Ira Hayes is buried in Arlington National Cemetery, in the shadow of the USMC Memorial, but through the performativity of remembrance and ongoing representation in cultural memory, his story and that of his comrades continues to haunt us like a thirsty ghost in a dry ditch, even without John Wayne ever really being on the Sands of Iwo Jima.

[1] This information was supplied by a family member and life-long John Wayne fan in general conversation. It is interestingly that this fact somehow contributes to both the legend of the US Marine Corps and the legend that is John Wayne.
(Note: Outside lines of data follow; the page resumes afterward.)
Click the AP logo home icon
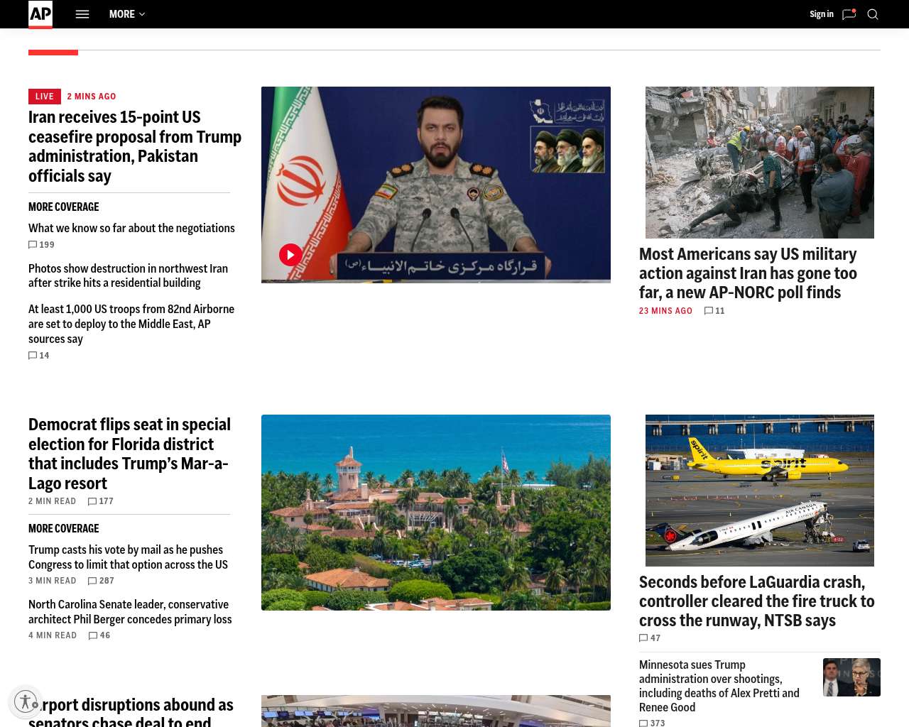The height and width of the screenshot is (727, 909). [40, 14]
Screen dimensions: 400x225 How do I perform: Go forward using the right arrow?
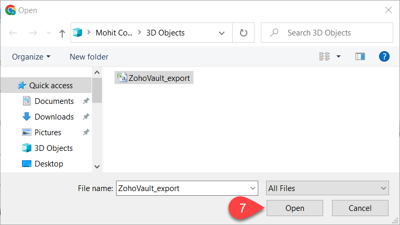[33, 33]
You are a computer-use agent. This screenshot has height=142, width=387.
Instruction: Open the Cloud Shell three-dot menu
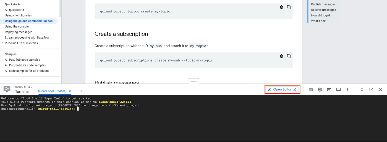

It is also worth noting that John Wayne’s star on the Hollywood Walk Of Fame is black, black cement made from the black sands of Iwo Jima.

[2] Boys From Alabama, Patterson Hood

[3] As discussed in previous essay – Coal Miner’s Daughter.

[4] Patterson Hood – www.drivebytruckers.com

[5] Sands of Iwo Jima, Patterson Hood 2003

[6] Ibid

[7] Patterson Hood – www.drivebytruckers.com (accessed March 2008)

[8] Written by Peter Lafarge in 1964

[9] The other soldiers depicted are Franklin Sousley, John Bradley, Harlon Block, Michael Strank and Rene Gagnon. Hayes is the soldier at the rear, whose out-stretched hands have already launched the flag into the air. Together, the likenesses of these six Marines have become the 78ft Marine Corp memorial statue, representing all Marines, past and present, reinforcing the iconic status of the photograph. In 1961, President John F. Kennedy issued a proclamation that a U.S. Flag should fly from the memorial 24 hours a day — one of the few official sites where this is permitted. The current U.S. Flag, however, is not a factually accurate depiction of the flag that was raised over Mount Suribachi, as two stars have since been added for Alaska and Hawaii.

[10] A phrase reportedly used by Ira Hayes’ father and often used in relation to Hayes. The Ira Hayes Honourable Warrior Award is given by the Golfing charity, Pro-players Classic to an individual who exemplifies the attitude of giving back to their community. (http://proplayersclassic.com/irahayesaward.asp)

[11] Lyric from Sands Of Iwo Jima, Patterson Hood 2003

[12] Ira Hayes (http://www.irahhayes.org/ira.html)

[13] Johnny Cash -Billboard Magazine, August 22, 1964. "Ballad of Ira Hayes" is strong medicine. So is Rochester-Harlem-Birmingham and Vietnam...I've blown my horn now, just this once, then no more. Since I've said these things now, I find myself not caring if the record is programmed or not. I won't ask you to cram it down their throats. But...I had to fight back when I realized that so many stations are afraid of "Ira Hayes”. Just one question: Why?” (http://maninblack.net/Museum-Ira_Hayes_Rebuttal.html)

[14] Tom Russell, Bacon Rind, Chief Seattle, The Ballad of Ira Hayes.